Die Dinge änderten sich von dem Tag an, an dem Verger in Bahia an Land ging. Im Jahre 1946, während Europa mit den Folgen des Krieges zu kämpfen hatte, war in Salvador alles ruhig. Sogleich wurde er von der Gastfreundschaft und dem kulturellen Reichtum eingenommen, die er in der Stadt antraf. Wie in  allen anderen Orten, in denen er gewesen war, bevorzugte er auch hier die Gesellschaft des einfachen Volkes und deren Orte. Die Schwarzen, die in ihrer grossen Mehrheit das Gesicht der Stadt ausmachten, lenkten seine Aufmerksamkeit auf sich. Sie wurden nicht nur die Protagonisten seiner Fotos, sondern auch seine Freunde, deren Leben Verger bis ins Detail kennen lernen wollte. Im Candomble sah er den vermeintlichen Grund der Lebendigkeit des baianischen Volkes und folgerichtig wurde er zum Kenner der Orixas. Sein Interesse für die Religion afrikanischen Ursprungs bescherte ihm ein Stipendium in Afrika, um die religiösen Sitten vor Ort zu studieren. Im Jahre 1948 brach er auf.

Im Jahre 1953 erlebte Pierre Verger in Afrika seine "Wiedergeburt" und erhielt den Namen Fatumbi, was bedeutet: "Erneut geboren dank Ifa." Die Vertrautheit mit der Religion, die er in Bahia gewonnen hatte, erleichterte seinen Kontakt mit Priestern und anderen Autoritäten und führte zu seiner Initiation als Babalao, einem Wahrsager mittels des Ifa Orakels. Dadurch erhielt er Zugang zu den mündlichen Überlieferung  der Yoruba. Neben seienr religiösen Einweihung fand Verger zu jener Zeit eine neue Berufung, er wurde Wissenschaftler und Forscher. Das französische Institut von Schwarzafrika (IFAN) begnügte sich nämlich nicht mit den 2000 Fotonegativen, die er als Ergebnis seiner fotografischen Forschungen präsentierte, sondern forderte ihn auf, über das, was er gesehen hatte, zu schreiben. Verger gehorchte nur widerwillig. Als er damit fertig war, erfreute ihn die Welt der Forschung dermaßen, dass er ihr treu blieb.
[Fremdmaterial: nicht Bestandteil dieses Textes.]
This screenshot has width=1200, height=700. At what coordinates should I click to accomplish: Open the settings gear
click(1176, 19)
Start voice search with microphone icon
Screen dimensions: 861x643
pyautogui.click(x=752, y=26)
Dabei blieb er immer Nomade, obgleich er nun seinen Kurs gefunden hatte. Die Geschichte, die Gebräuche und, in erster Linie die von der Ethnie der Yoruba und ihren Nachfahren praktizierte Religion in Westafrika und in Bahia standen im Mittelpunkt seiner Forschungen und seines Werkes. Er führte das Leben eines Boten zwischen diesen beiden Orten, indem er Informationen, Nachrichten, Gegenstände und Geschenke überbrachte. Als Mitarbeiter und als Gastdozent na verschiedenen Universitäten gelang es ihm, seine Forschungsergebnisse in Artikeln, Vorträgen und Büchern einem breiten Publikum zugänglich zu machen. 1960 kaufte er das Haus in der Vila America. Gegen Ende der 70-er Jahre hörte er auf zu fotografieren und machte seine letzten Forschungsreisen nach Afrika.

 

Anos 90 - Foto Mario Cravo Neto90er Jahre - Foto Mario Cravo NetoSeine letzten Lebensjahre bestimmte die Sorge, wie seine Forschungen einer größeren Anzahl Menschen zugänglich gemacht werden könnten und wie er das Überleben seines Archivs sichern könnte. In den 80-er Jahren betreute der Verlag Corrupio die ersten Veröffentlichungen in Brasilien. Im Jahr 1988 schuf Verger die Stiftung Pierre Verger (Fundação Pierre Verger, FPV), deren Stifter, Begründer und Präsident er war. Dabei wurde aus seinem Haus ein Forschungszentrum. Im Februar 1996 starb Verger und hinterließ der Stiftung Pierre Verger die Aufgabe, seine Arbeit fortzusetzen.